Я пропускал половину ее фраз, думая в эти минуты о том, что было бы, если бы земля, на которой стоял соседский кирпичный дом, и сегодня принадлежала прабабке Федоре. Значит, думал я, этот дом тоже был бы нашим. Признаться, он мне нравился больше, чем небольшая деревянная прабабкина хата, и я бы с радостью согласился приезжать туда на лето. С другой стороны, это значило, что все, кто теперь живет в нем, жили бы в каком-то другом доме. Может, даже в нашей деревне. И такой вариант меня бы устроил, если бы не Алеся, с которой я познакомился неделю назад. Пусть бы она жила одна, подумал я, не замечая, что мысли мои сбились с первоначальной темы. Но и с этой скороспелой мечтой я тут же простился: беда в том, что Алесе, как и мне, было всего шесть лет.
***
Для каждого человека один и тот же промежуток времени течет с разной скоростью, поэтому одним всю жизнь кажется, что они только начали жить, а другим, что они уже прожили несколько жизней. Дети часто живут с ощущением, что они старше своих родителей, а жены нередко относятся к своим мужьям как к детям.
Найти человека, с которым у тебя время течет с одинаковой скоростью, большое счастье, и этому счастью я радуюсь вот уже одиннадцатый год. Его, а точнее, ее зовут Алеся. У нас так много общего, что мы можем начинать разговор в явном реальном мире, продолжать его во сне, а заканчивать, опять же, наяву.
Последние недели мы много говорим про нашего кота, и нам кажется, что от этих разговоров в квартире еще больше пахнет лекарствами.
Все началось тогда, когда Алеся отвезла его в ветеринарную клинику, и молодой доктор поставил неутешительный диагноз: хроническая почечная недостаточность. Она вернулась домой, словно с похорон, и все ее слова и состояние казались мне совершенно абурдными, чужими: будто ее голосом говорил кто-то иной — тот, чей достаток зависит от количества больных пациентов, которые ежедневно попадают к нему на прием; тот, кто, может быть, уже назначил нашему Тишке дату операции, без которой, в чем он абсолютно убежден, никак не обойтись.
Кажется, все это я произнес вслух и готов был говорить дальше, убеждая Алесю в том, что ничего страшного не случилось, это ошибка, посмотри на нашего Тишку, ну какой он больной…
Но она опередила меня:
— Доктор сказал, он проживет недели три, не больше.

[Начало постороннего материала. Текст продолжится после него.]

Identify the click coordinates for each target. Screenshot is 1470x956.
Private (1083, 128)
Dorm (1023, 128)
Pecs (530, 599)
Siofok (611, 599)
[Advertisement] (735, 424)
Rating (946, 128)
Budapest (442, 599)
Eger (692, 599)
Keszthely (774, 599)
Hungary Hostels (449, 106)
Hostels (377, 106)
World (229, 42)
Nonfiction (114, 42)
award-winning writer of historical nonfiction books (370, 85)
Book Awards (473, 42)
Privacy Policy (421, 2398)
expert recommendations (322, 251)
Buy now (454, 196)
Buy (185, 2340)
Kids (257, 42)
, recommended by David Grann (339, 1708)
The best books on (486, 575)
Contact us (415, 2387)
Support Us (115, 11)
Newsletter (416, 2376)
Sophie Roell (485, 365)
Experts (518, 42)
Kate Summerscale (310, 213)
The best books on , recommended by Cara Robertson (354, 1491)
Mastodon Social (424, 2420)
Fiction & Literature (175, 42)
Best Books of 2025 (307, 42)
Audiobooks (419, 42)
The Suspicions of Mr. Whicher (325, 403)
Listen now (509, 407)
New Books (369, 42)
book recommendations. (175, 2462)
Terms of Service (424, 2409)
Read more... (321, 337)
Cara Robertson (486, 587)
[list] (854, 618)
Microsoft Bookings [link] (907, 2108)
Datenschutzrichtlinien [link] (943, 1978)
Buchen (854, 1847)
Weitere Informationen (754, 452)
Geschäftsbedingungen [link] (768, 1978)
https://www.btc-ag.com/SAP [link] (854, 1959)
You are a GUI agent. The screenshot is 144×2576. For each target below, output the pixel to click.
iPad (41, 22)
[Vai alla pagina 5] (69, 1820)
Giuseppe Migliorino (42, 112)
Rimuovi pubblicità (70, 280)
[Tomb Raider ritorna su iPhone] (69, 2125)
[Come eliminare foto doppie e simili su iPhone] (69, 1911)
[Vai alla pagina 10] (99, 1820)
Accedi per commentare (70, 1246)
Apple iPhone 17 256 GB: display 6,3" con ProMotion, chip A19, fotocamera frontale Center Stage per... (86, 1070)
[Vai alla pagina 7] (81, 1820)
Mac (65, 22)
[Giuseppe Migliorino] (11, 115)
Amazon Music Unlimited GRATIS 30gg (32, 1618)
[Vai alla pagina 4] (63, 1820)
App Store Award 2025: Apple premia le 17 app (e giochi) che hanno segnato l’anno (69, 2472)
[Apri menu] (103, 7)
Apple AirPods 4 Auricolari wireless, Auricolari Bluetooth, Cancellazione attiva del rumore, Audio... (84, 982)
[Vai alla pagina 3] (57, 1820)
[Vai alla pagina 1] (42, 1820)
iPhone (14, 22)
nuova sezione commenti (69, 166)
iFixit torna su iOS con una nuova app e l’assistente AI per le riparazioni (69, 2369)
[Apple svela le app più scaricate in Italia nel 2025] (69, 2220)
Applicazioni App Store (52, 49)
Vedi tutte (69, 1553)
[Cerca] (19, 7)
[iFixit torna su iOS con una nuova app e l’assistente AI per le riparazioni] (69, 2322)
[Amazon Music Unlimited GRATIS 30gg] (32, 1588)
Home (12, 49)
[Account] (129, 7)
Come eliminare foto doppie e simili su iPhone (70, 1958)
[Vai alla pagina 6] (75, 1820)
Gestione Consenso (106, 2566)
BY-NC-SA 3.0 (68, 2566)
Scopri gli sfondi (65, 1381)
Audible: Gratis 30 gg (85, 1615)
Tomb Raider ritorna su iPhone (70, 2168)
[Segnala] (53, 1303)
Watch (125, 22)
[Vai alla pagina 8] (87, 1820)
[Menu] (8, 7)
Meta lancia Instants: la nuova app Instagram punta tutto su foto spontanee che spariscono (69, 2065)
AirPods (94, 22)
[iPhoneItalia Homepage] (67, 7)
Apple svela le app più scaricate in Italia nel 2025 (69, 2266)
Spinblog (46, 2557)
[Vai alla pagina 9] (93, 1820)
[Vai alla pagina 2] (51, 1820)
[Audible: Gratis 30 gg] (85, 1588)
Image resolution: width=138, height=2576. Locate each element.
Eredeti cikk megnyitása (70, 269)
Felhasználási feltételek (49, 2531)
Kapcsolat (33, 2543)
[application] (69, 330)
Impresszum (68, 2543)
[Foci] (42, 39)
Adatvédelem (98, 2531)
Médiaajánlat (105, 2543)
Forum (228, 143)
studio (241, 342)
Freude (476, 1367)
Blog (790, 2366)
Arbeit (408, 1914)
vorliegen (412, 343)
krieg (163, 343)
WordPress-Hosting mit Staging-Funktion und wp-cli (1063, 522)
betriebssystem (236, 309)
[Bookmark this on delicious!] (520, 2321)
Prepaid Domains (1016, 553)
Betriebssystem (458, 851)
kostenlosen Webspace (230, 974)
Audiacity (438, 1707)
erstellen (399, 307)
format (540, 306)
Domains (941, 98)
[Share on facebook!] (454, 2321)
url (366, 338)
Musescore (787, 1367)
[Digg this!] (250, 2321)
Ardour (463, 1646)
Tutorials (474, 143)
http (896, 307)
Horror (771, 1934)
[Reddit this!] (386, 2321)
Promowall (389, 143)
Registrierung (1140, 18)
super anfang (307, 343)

Все, или почти все, что я хотел сказать Алесе, она час назад сказала доктору и услышала в ответ то, что теперь услышал от нее я. «Если вы не хотите видеть, как он будет страдать, лучше его усыпить». — «Это невозможно». — «Я вас понимаю. Чем вы его кормите?» — «Тем, что ему в конкретный момент нравится». — «К сожалению, если вы будете продолжать кормить тем, чем кормили всегда, он проживет, в лучшем случае, несколько недель. Повторяю: в лучшем сучае. Если вы хотите, чтобы он пробыл с вами немного дольше, прекратите давать ему обычный корм». — «А чем его кормить?» — «Вы должны два раз в день ставить ему капельницу. Можете привозить его на процедуры, например, в нашу клинику, а можете делать это дома. Но повторю еще раз: стараясь продлить ему жизнь, вы тем самым лишь продлеваете его страдания».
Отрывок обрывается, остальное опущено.